А за хатой начинался соседский сад, где в тени вишневых деревьев прятались от палящего солнца куры. Увидев Михайлика, они всполошились и покинули свое прибежище, а он прилег в тени и начал настраиваться на мечтательный лад. Но ему уже не мечталось, потому что отцовы слова, как заноза, застряли в сердце. Ведь отец, по сути, назвал его лежебокой, а Михайлик знает, что лентяев никто не любит, лежебока, лодырь — это уже вроде бы и не человек. Нет, Михайлик никогда не станет лентяем. Да разве же он виноват, что еще ничего не умеет делать и силы у него так мало?

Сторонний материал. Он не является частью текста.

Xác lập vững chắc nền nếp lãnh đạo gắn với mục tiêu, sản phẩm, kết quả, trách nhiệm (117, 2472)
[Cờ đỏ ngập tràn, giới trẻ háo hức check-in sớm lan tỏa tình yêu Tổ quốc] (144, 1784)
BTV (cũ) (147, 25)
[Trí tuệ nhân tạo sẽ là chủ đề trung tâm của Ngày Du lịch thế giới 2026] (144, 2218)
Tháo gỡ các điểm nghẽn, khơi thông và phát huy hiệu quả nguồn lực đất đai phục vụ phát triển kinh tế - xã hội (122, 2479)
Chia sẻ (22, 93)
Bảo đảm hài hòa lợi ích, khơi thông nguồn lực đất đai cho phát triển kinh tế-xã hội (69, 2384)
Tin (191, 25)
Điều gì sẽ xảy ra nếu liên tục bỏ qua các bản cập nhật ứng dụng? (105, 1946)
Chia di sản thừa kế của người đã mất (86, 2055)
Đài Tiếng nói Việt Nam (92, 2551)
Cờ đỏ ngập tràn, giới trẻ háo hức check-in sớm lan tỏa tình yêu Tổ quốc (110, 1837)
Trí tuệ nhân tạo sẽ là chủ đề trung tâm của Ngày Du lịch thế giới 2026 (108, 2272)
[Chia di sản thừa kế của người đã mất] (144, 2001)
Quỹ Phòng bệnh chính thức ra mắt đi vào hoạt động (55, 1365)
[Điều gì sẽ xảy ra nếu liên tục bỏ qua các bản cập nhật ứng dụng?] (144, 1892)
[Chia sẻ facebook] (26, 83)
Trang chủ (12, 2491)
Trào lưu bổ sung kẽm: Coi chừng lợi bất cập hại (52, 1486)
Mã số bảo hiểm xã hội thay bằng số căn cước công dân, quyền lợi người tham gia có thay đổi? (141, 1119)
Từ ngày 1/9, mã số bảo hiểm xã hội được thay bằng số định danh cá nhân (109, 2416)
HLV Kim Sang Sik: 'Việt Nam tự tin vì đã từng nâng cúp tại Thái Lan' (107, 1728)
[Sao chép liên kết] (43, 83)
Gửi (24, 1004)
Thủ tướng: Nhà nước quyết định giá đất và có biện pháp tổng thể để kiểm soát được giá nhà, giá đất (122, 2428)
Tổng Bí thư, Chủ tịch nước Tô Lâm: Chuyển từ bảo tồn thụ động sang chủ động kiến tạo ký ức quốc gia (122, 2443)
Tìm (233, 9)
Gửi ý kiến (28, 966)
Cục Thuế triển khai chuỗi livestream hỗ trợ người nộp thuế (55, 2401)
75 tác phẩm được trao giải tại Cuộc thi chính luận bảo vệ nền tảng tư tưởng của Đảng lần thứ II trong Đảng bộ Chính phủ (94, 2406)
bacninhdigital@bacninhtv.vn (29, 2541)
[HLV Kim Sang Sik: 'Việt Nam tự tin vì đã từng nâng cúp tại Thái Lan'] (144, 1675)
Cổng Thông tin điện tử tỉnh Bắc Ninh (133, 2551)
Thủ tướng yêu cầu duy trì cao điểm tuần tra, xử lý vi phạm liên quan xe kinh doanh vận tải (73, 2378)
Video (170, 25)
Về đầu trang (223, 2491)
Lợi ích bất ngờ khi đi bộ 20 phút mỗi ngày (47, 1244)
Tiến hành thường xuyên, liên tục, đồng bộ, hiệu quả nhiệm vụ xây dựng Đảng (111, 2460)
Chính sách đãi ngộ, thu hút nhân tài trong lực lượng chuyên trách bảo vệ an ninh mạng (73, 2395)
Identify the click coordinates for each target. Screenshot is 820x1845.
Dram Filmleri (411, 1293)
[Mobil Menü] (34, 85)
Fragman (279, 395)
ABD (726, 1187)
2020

С горьким чувством думал об этом Михайлик и вечером, когда отец, мать и Василько лопатили зерно, а он, закутанный в рогожку, сидел у хаты. Голубое лунное сияние, едва ощутимый аромат фиалки и монотонное гудение веялки постепенно отвлекали его от мыслей, успокаивали и убаюкивали. Уже в полусне он с тревогой подумал: «А что, если бабкины слова не сбудутся и ко мне не придет счастье? Бабка говорила, что я вырасту сильным и работящим и чужого не возьму. А я уже соседский паслен воровал… Что же теперь будет?!»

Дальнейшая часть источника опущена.